Now we change gears. Or cars, really. Whole mediums. Just rethink everything. Try haute couture. This isn’t the The or the That, this is the This. This is Cabernet country; this is the purpose of the McMurtrie Road dune/ridge thing.

This viny, winy Cabernet just grabs the errant and listless Shiraz by the arm, obviously jerking it out of its porky food dreaming, and suddenly you have a seriously distinctive fashion house for the slender. It has all the willowy sensuality that only this blend seems to achieve: you don’t get this with a Cabernet Merlot mixture whether it’s from Medoc or Madagascar.

The lantana and crême de cassis extremes of the McMurtrie Cabernet wrap around that Shiraz and damn well carry it to school on their shoulders. It reminds me of sweet Ross Hannaford singing Fats Domino’s Josephine:

You used to live over yonder
By the railroad track
When it rained you couldn’t walk
I had to tote ya on my back

Amongst the French trees, the touch of American oak helps sharpen the pencil.

Suddenly you have a Carson McCullers in with the Rosses, Hannaford and McMurtrie, telling you about everything, including yourself and your hunger.

*DATASET SECTION*
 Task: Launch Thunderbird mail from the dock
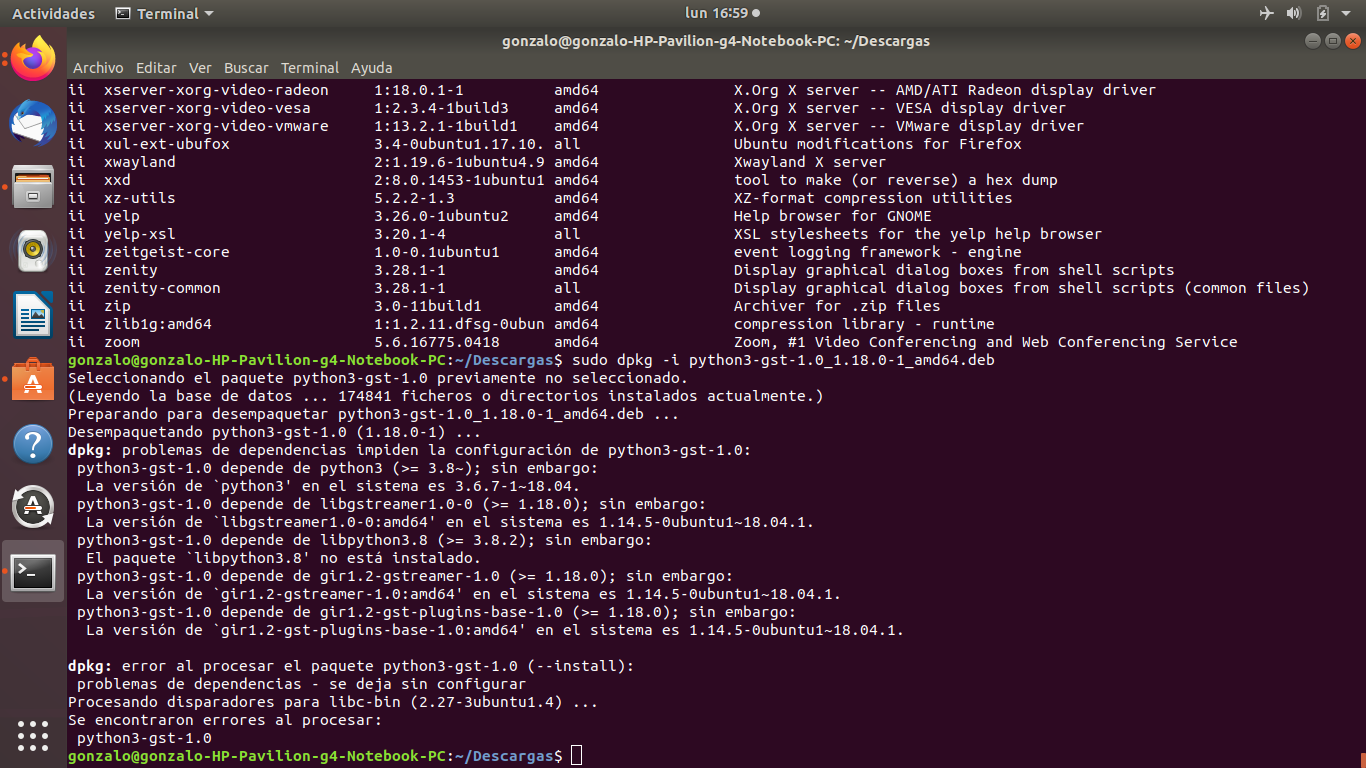click(33, 124)
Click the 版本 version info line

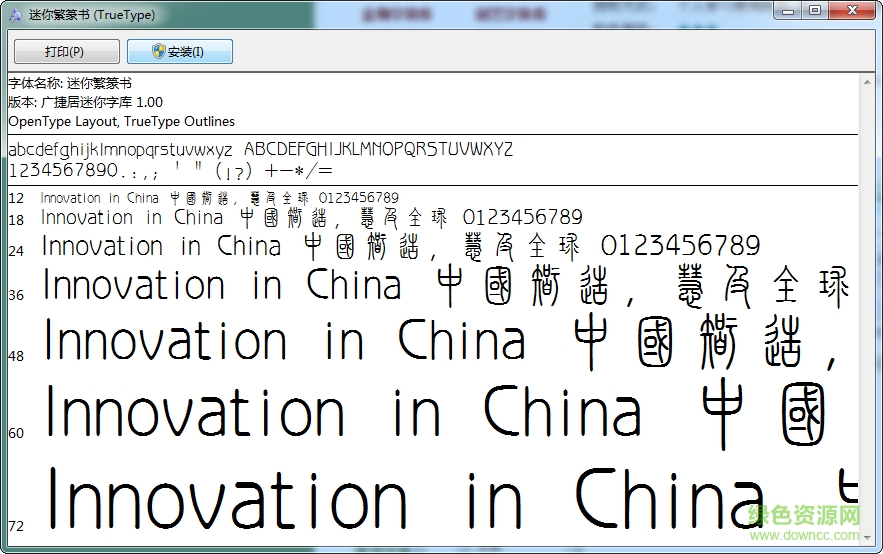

*PROBLEM A*
From the wine review, write out the part that opens with the words "Amongst the French" and closes with "and your hunger.".
*PROBLEM B*
In the wine review, what song is Ross Hannaford remembered singing?

*EXERCISE SOLUTION A*
Amongst the French trees, the touch of American oak helps sharpen the pencil.

Suddenly you have a Carson McCullers in with the Rosses, Hannaford and McMurtrie, telling you about everything, including yourself and your hunger.

*EXERCISE SOLUTION B*
Fats Domino's "Josephine."